Copy the lines from the one containing "Locate an element on the screen. This" through the one containing "city-label: Colfax is", inclusive, and swap "screenshot" for "image" while leaving everything else unchanged. Leave the pictures out of your answer.

━━━━━ Entries shown ━━━━━

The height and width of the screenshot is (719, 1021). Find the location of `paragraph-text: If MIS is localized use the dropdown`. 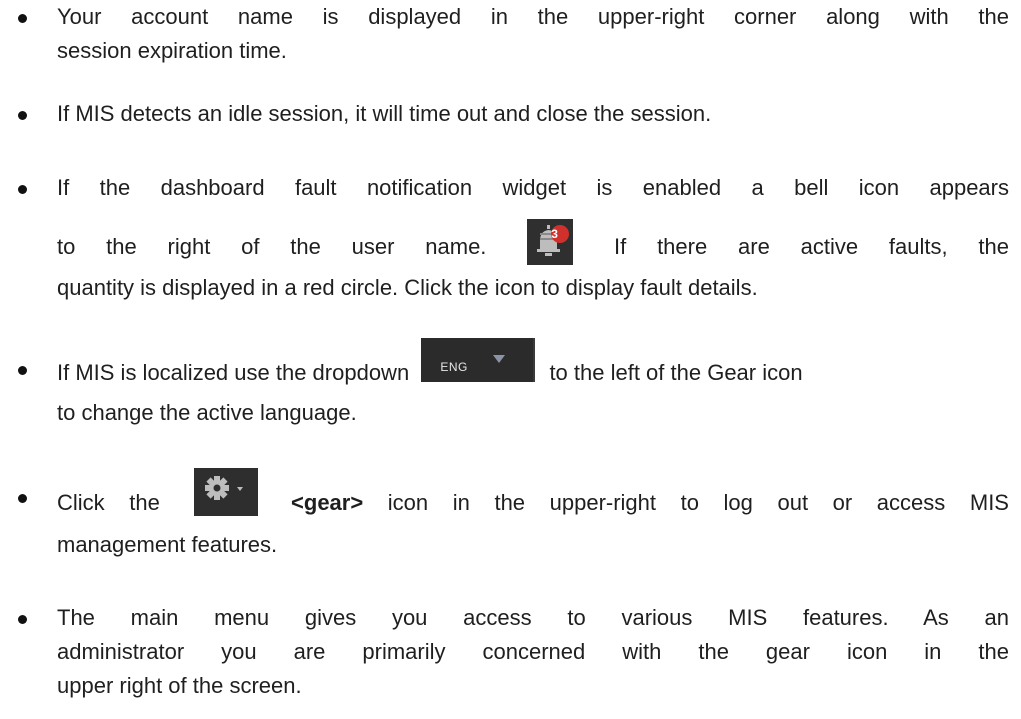

paragraph-text: If MIS is localized use the dropdown is located at coordinates (234, 372).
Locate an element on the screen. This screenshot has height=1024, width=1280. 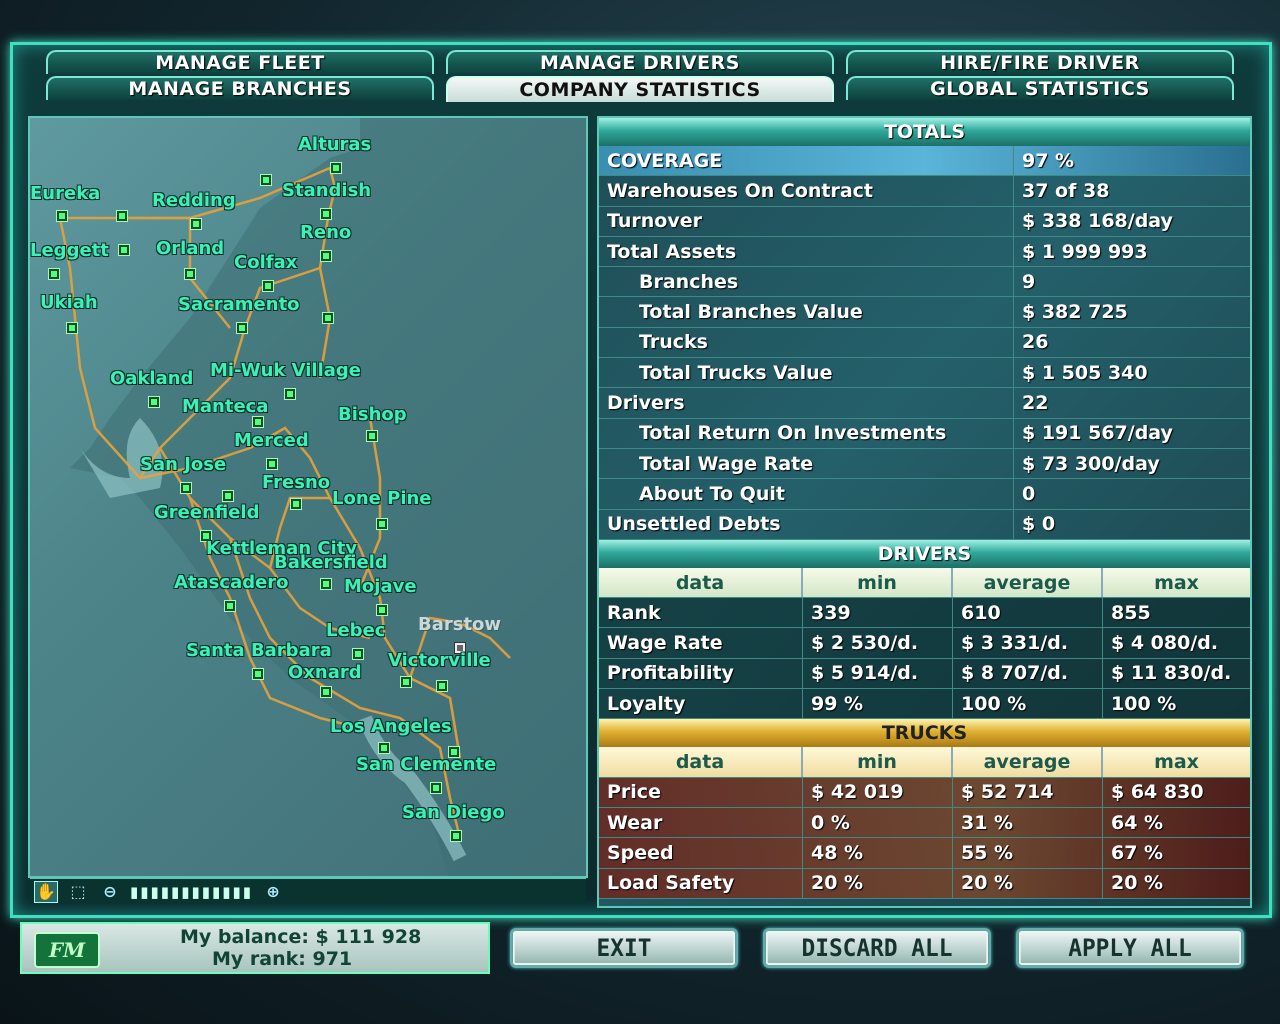
city-label: Colfax is located at coordinates (266, 262).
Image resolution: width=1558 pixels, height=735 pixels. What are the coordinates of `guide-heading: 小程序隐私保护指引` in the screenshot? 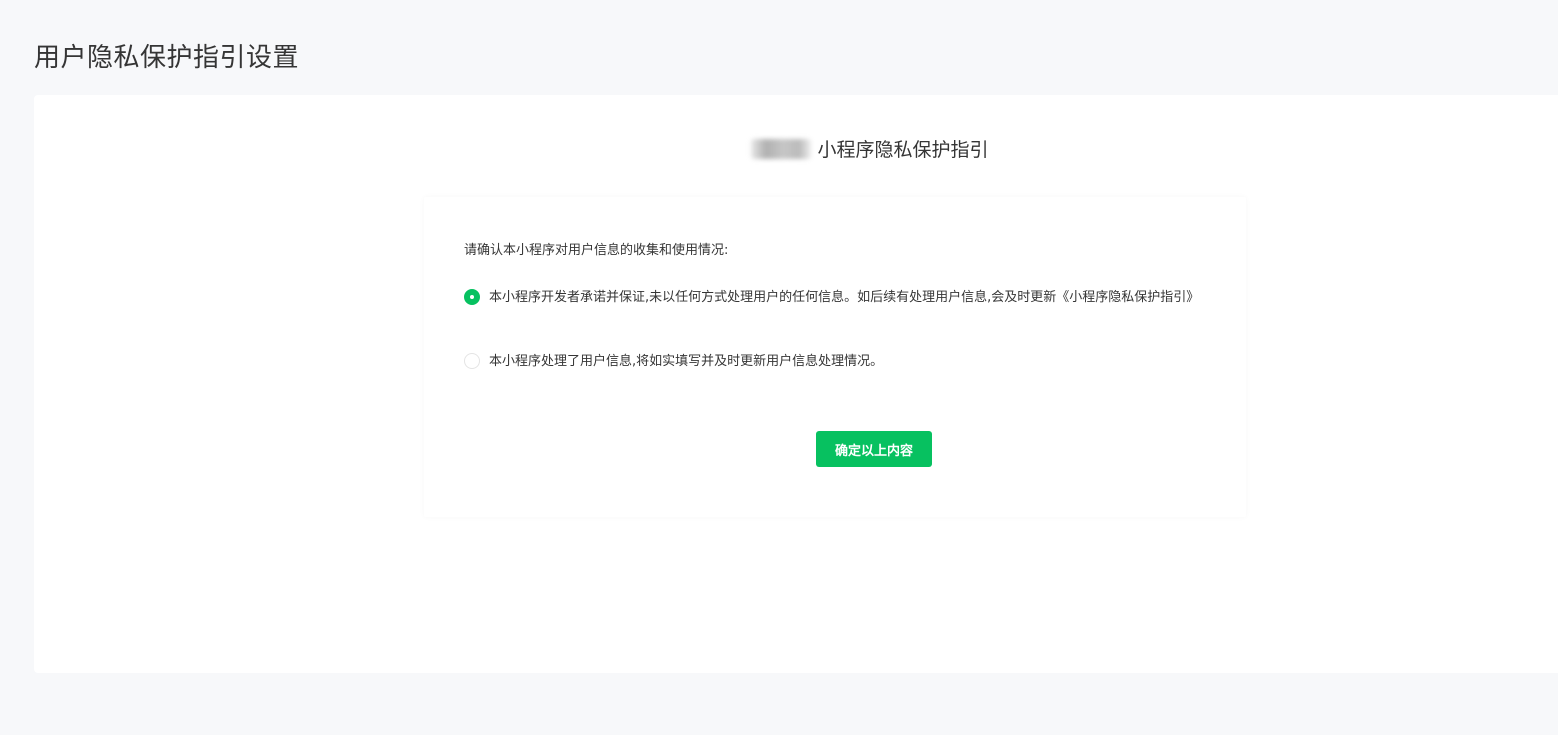 It's located at (796, 150).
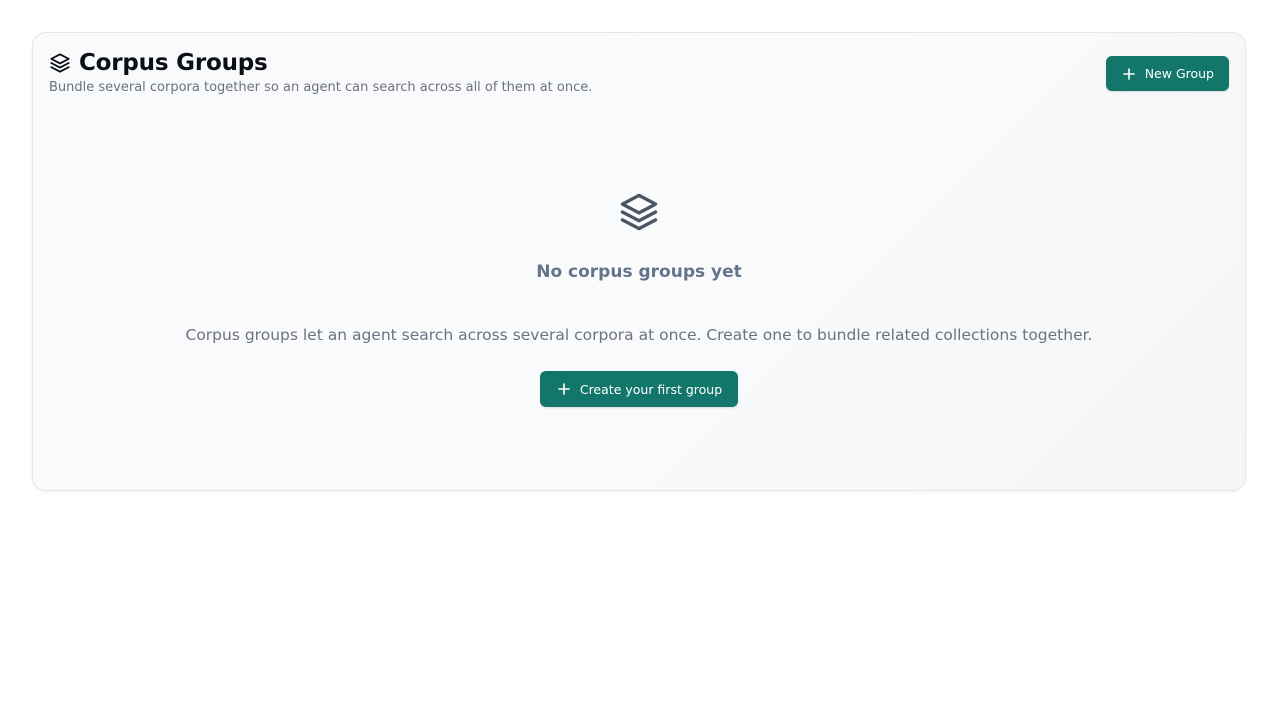 The width and height of the screenshot is (1280, 720). I want to click on new-group-label: New Group, so click(1179, 74).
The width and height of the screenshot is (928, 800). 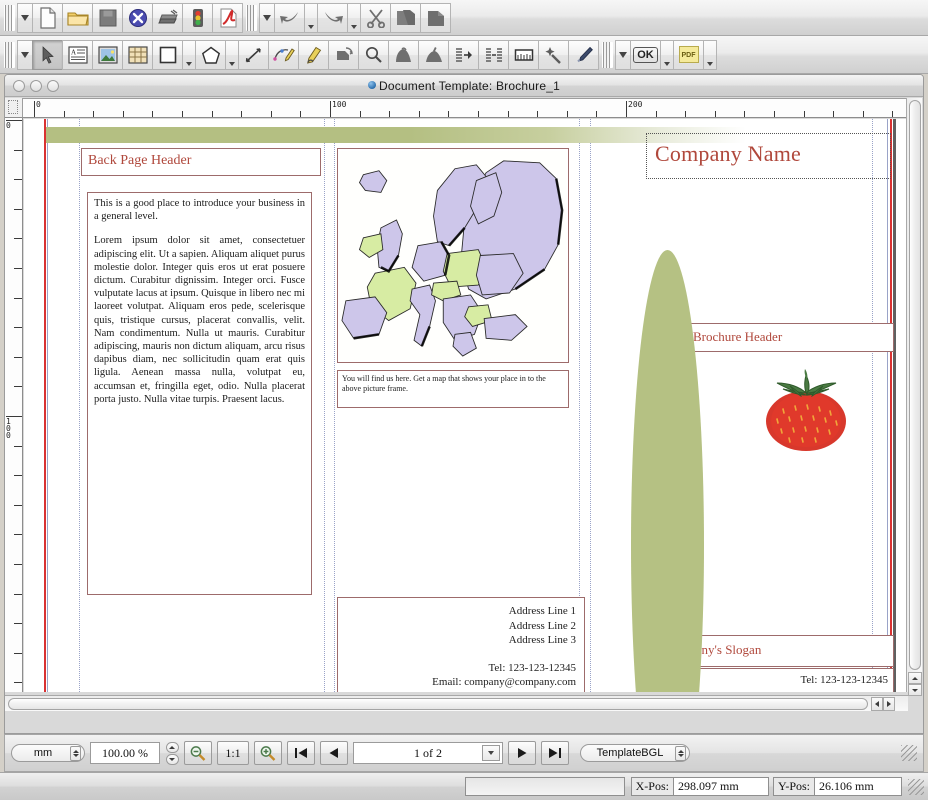 What do you see at coordinates (404, 54) in the screenshot?
I see `edit-contents-tool` at bounding box center [404, 54].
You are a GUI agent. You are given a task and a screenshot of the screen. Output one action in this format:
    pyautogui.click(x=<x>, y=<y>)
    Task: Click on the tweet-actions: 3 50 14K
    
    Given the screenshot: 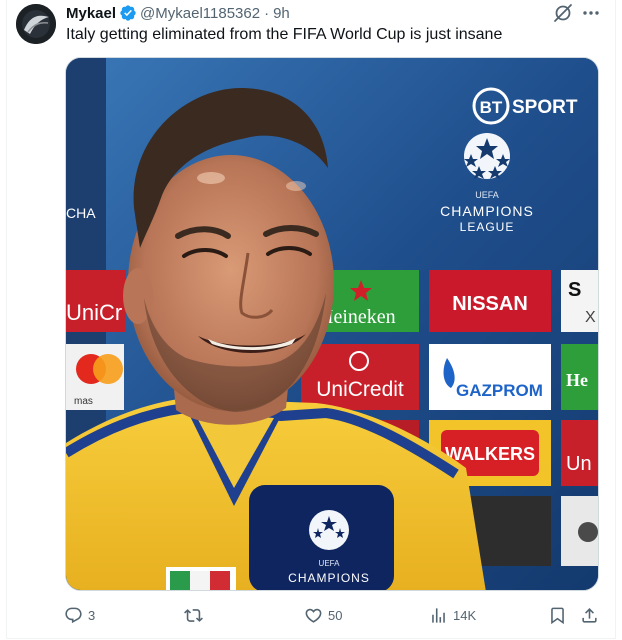 What is the action you would take?
    pyautogui.click(x=335, y=615)
    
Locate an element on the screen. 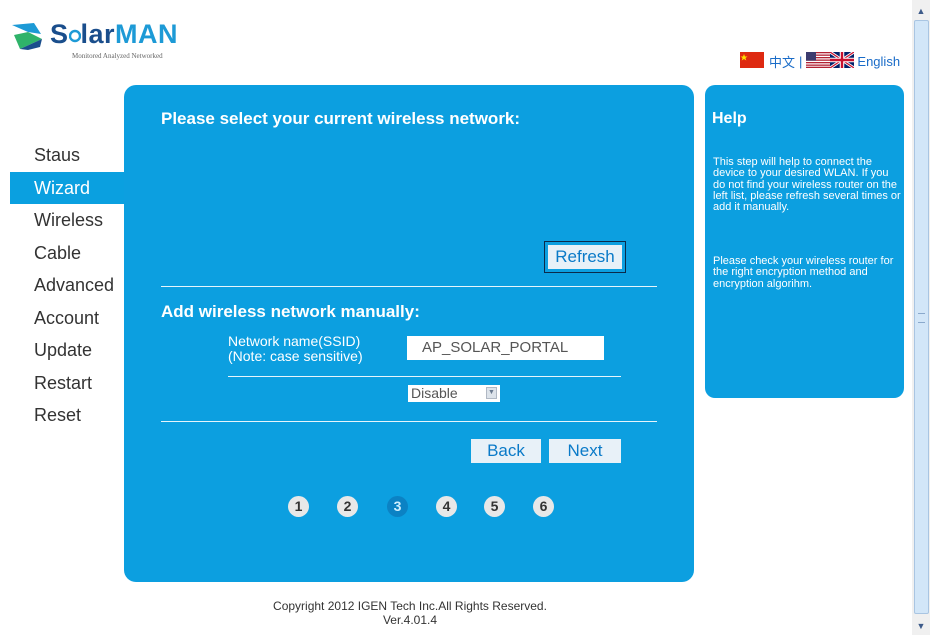 The image size is (930, 635). refresh-button-frame: Refresh is located at coordinates (585, 257).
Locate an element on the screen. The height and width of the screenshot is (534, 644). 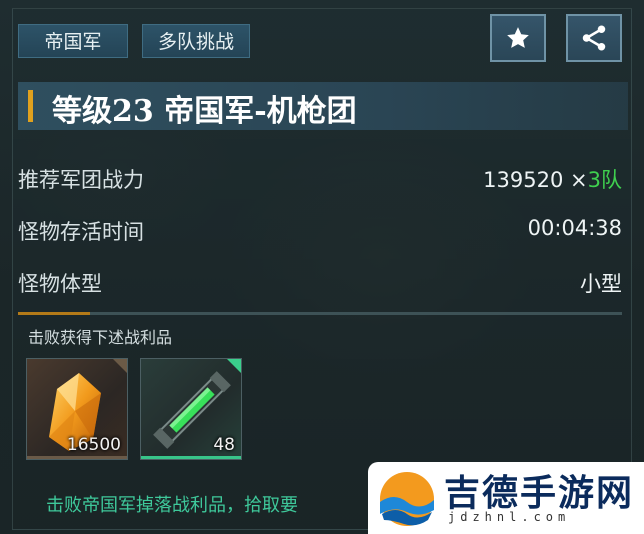
share-icon is located at coordinates (594, 38).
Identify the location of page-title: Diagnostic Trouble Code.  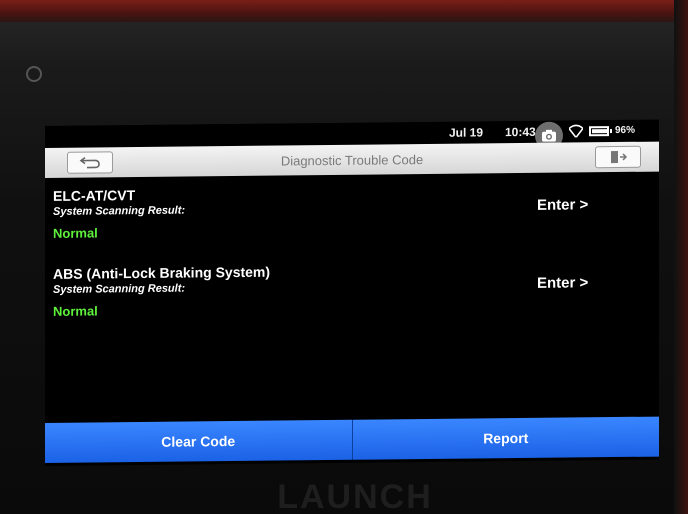
(352, 160).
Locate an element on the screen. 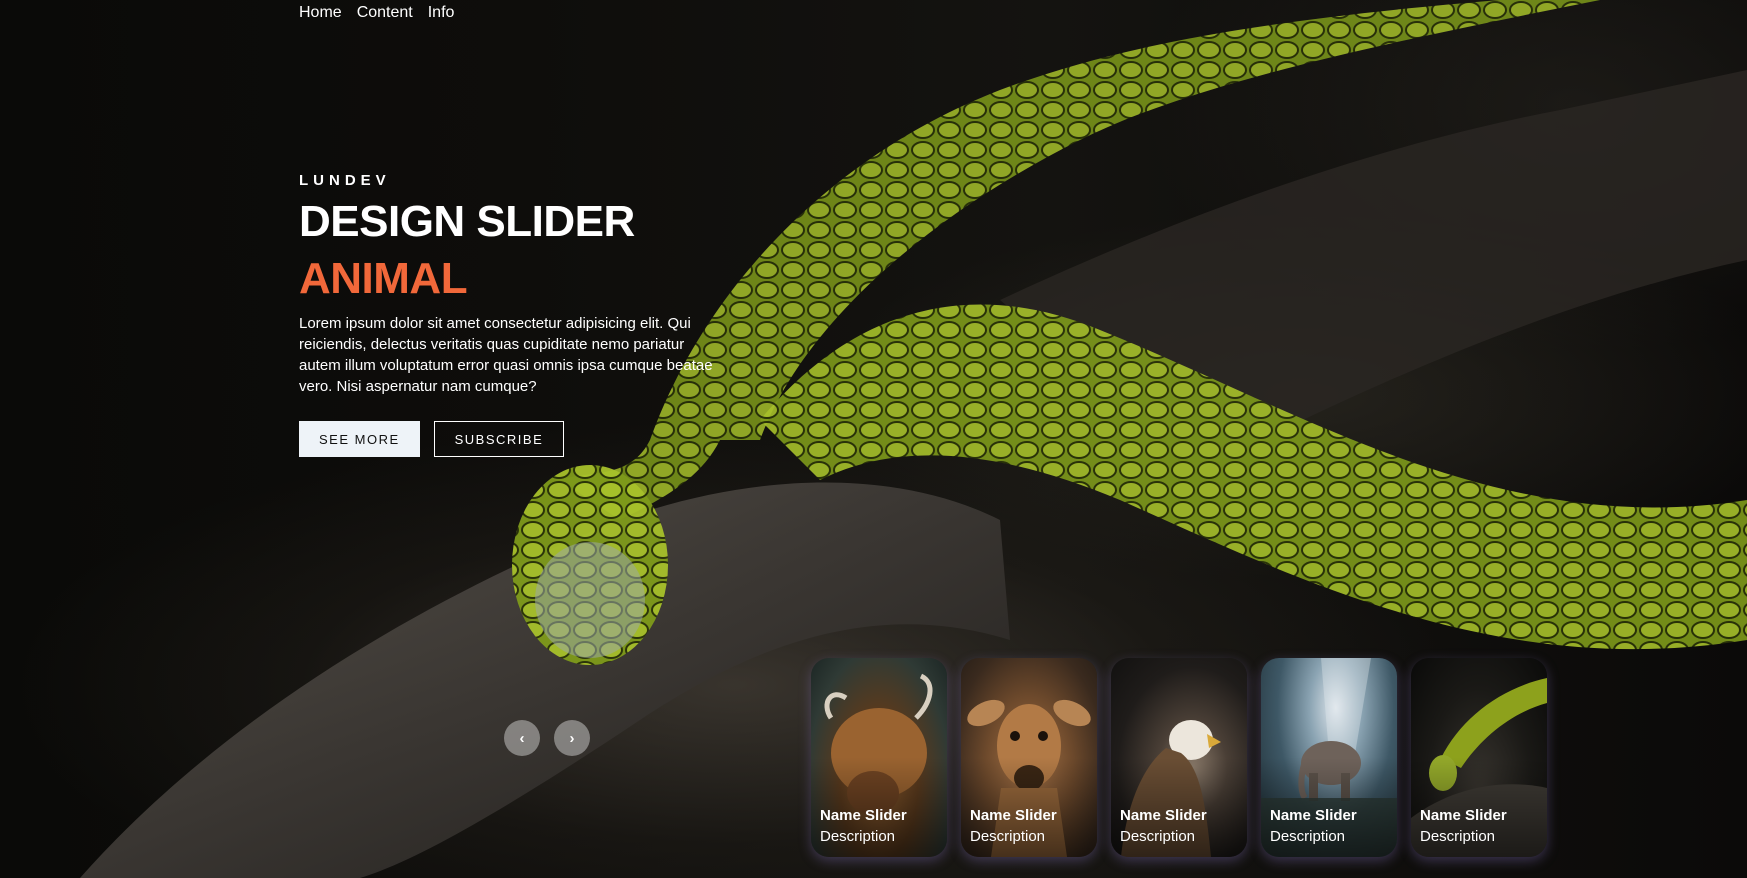  subscribe-button: SUBSCRIBE is located at coordinates (499, 440).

━━━━━

Task result
Locate an element on the screen. This image has height=1024, width=1280. 
city-label: Colfax is located at coordinates (266, 262).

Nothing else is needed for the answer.